* Problems to solve
(a) According to the Reality Engine VM description, what language is the system written in?
(b) Reproduce the part of the Reality Engine VM description from "Reality Engine Language" up to and including "zero dynamic allocation)".

Reality Engine Language (ZREL) and the Reality Engine Virtual Machine (VM) are designed for:

• Constrained systems (e.g., microcontrollers, retro consoles)
• Portable environments (e.g., Emscripten/Web)
• Permacomputing principles (e.g., long-term survivability, sustainability, zero dynamic allocation)

Key Design Goals

• Written in portable C89
• No dynamic memory: no malloc/free
• Designed for cross-platform reproducibility
• Inspired by Uxn, but for 3D
• Built-in 3D primitive support for game developers

VM Architecture

CISC-like instruction format:

• 1-byte opcode
• 3-byte operand
• Register-based rather than stack-based

Register Set:

• Default: 32 general-purpose registers (may vary depending on L1/L2/L3 cache sizes)
• Always-initialized: Zero is a valid value; zero-initialized objects are always valid.

* Given material
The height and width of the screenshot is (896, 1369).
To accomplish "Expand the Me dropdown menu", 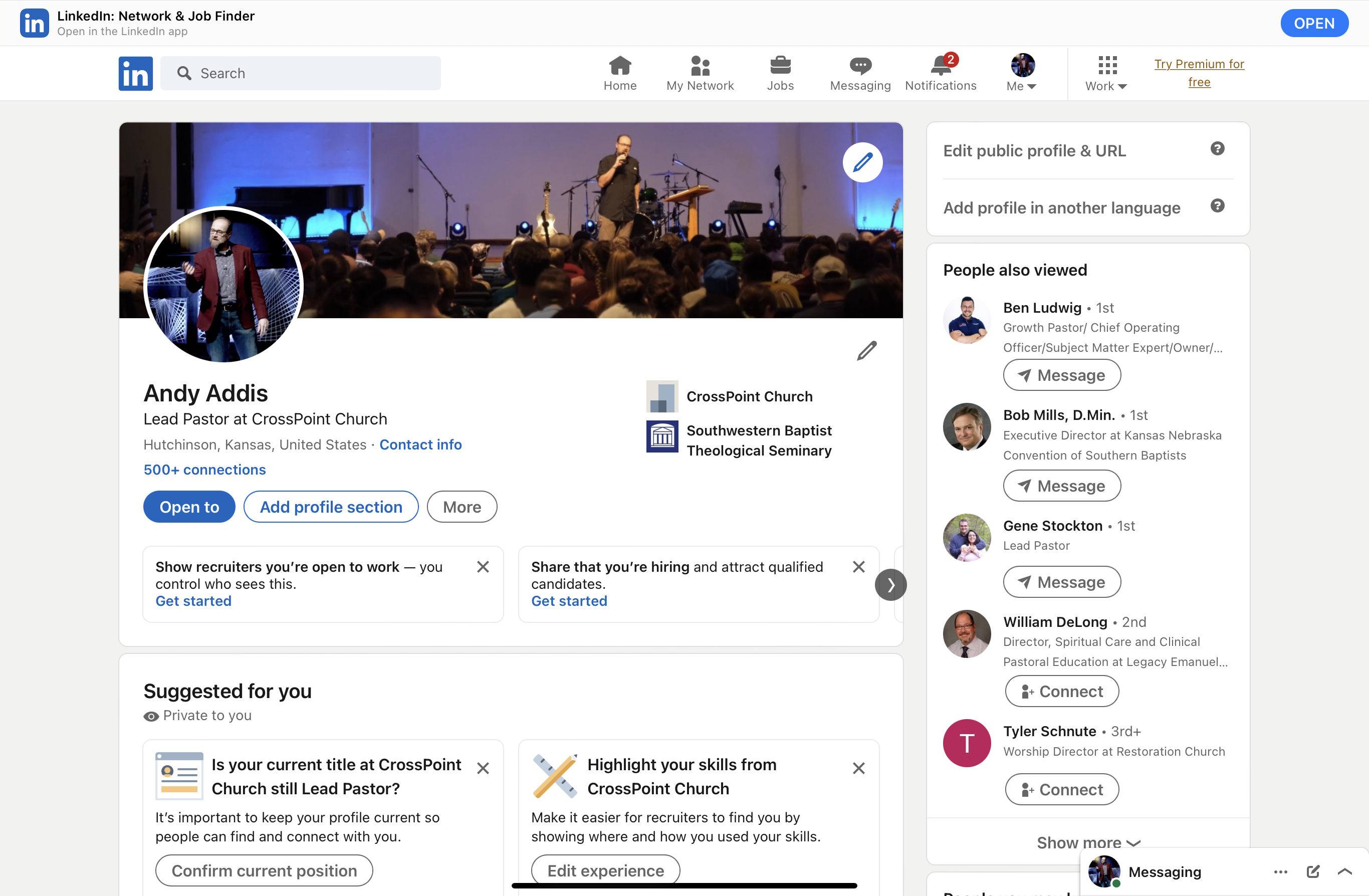I will tap(1022, 74).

* Results of the tasks
(a) Portable C89.

(b)
Reality Engine Language (ZREL) and the Reality Engine Virtual Machine (VM) are designed for:

• Constrained systems (e.g., microcontrollers, retro consoles)
• Portable environments (e.g., Emscripten/Web)
• Permacomputing principles (e.g., long-term survivability, sustainability, zero dynamic allocation)